[SWE3tMadness, one of the Destructoid community's resident music experts, shares her thoughts on why game music ends up being so memorable, using the Legend of Zelda series as an example. Want to post your own thoughts on this month's Musing? Do it! -- JRo]
Video games and music have a very unique relationship when compared to other media that incorporate soundtracks. Because the flow of the action in a game is entirely dependent on the player’s actions, the background music that accompanies these actions are separated into individual, recognizable tracks. You have an overworld theme, an underworld theme, battle themes, boss battle themes, really important boss battle themes, character themes, themes for love, sadness, and victory, etc, etc, all repeated every time its corresponding action takes place and all are differentiable from each other.
It’s mainly for this reason why video game soundtracks are so much more memorable than soundtracks from movies, TV shows, cartoons, etc. Read on as I elaborate.
If the action in each storyline is fixed and predictable, then the soundtrack can organically move in exact rhythm with the development of the storyline. To illustrate this point, imagine a scene from any movie. You can probably remember the characters involved, what they were talking about, and where they were at. Now try and remember what song was playing in the background during the scene. It’s quite a bit harder, isn’t it? Sure, you may recall specific pieces -- themes from Star Wars, Pirates of the Carribean, or Lord of the Rings perhaps, but that’s only because those pieces are performed numerous times outside of the movie where it originated, and they become recognizable through that repetition.

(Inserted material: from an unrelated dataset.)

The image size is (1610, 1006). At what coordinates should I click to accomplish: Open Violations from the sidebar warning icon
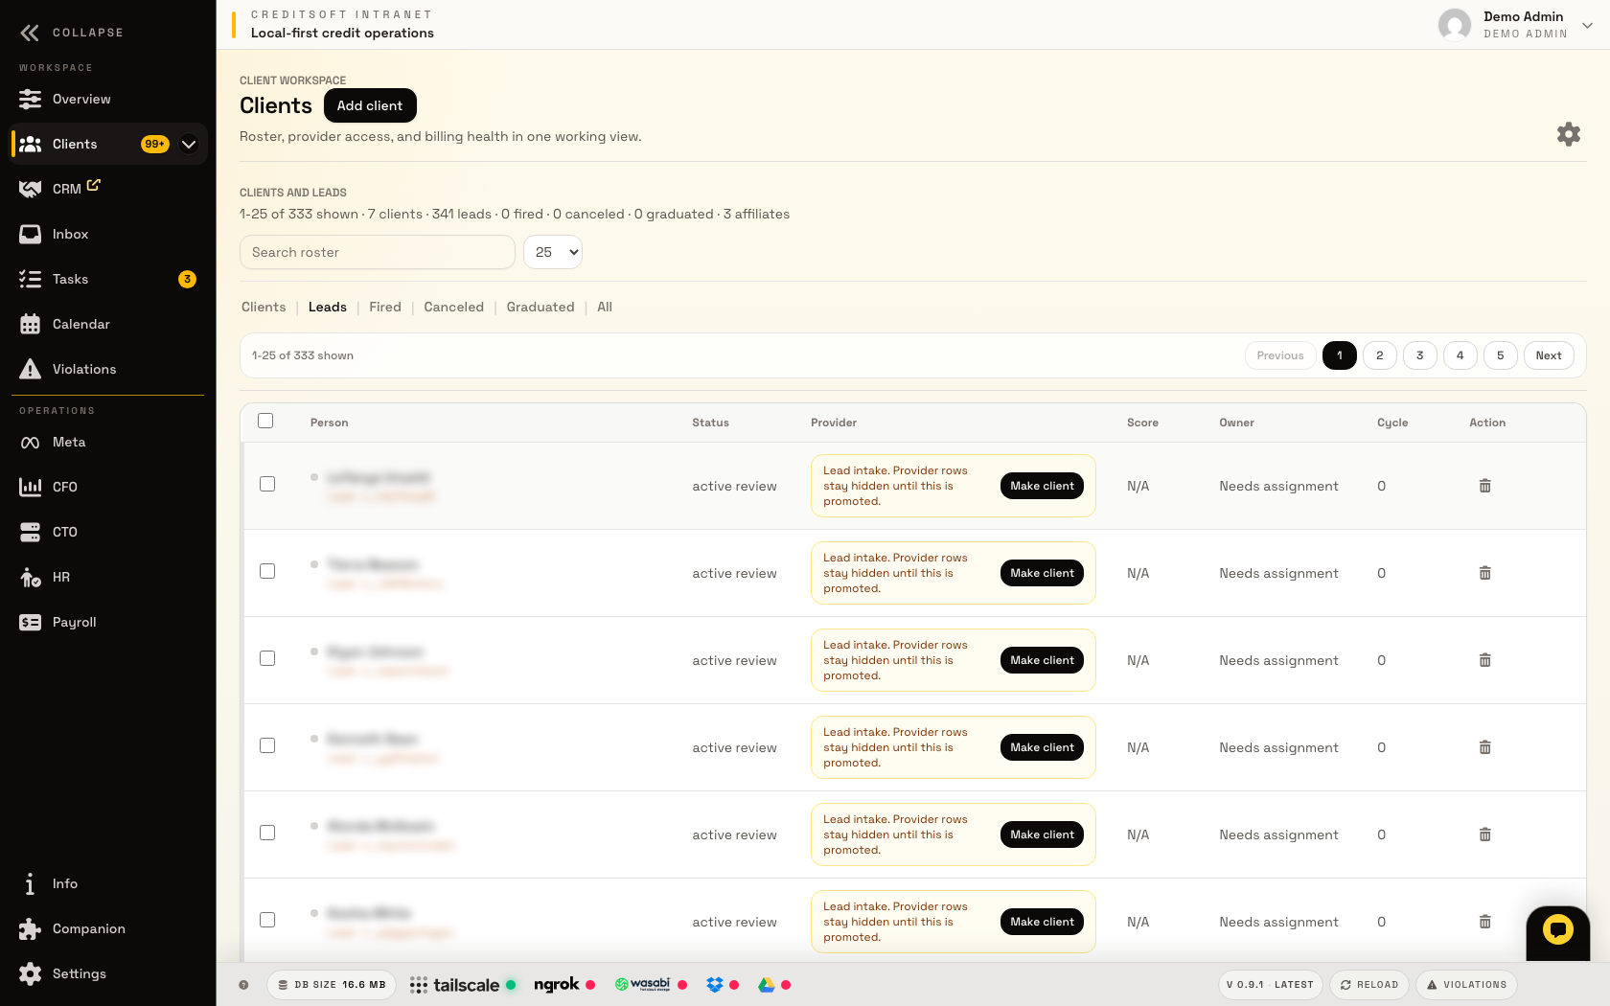31,369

But in the vast majority of cases, soundtracks to movies or TV shows are not meant to stand on their own but instead only to provide a backdrop to the action they accompanies, and thus are generally one-off melodies with that flow into one another.
Video game soundtracks are forced to repeat themselves over and over again as the player visits the same town, fights the same enemy, or encounters the same character time and time again. Like Pavlov’s drooling dogs, the players are then conditioned to recognize those songs and more easily associate them with specific parts of the game. After a while, video game developers started to notice this pattern and began manipulating it to elicit specific emotional reactions from the player. Whenever you hear the original level 1-1 theme from the Super Mario Bros. start up, your mind instantly snaps back to 1983 when you were a happy kid lost in the innocent fun of the game. The musical cue is purposefully engineered to make you nostalgic and connect your experience playing a game now to that happiness that came from playing a game over twenty years ago.
However, sometimes these nods to older soundtracks can be used to add much more to an experience than just simple nostalgia (although that definitely helps). There are many video game series that use recurring leitmotifs that span across multiple games in the franchise, but the Legend of Zelda’s soundtracks are especially unique in that their repeated musical cues are ties more to the game’s setting. Take for example, Legend of Zelda: Twilight Princess. A good proportion of the soundtrack borrows from its predecessor, Ocarina of Time. Many people accused this game of simply trying too hard to be OOT, and this use of its recognizable tunes could be interpreted as nothing more than a cheap way of latching onto people’s fond memories of it. If you think for minute though, it actually makes a great deal of sense within the game’s universe to recycle its soundtrack.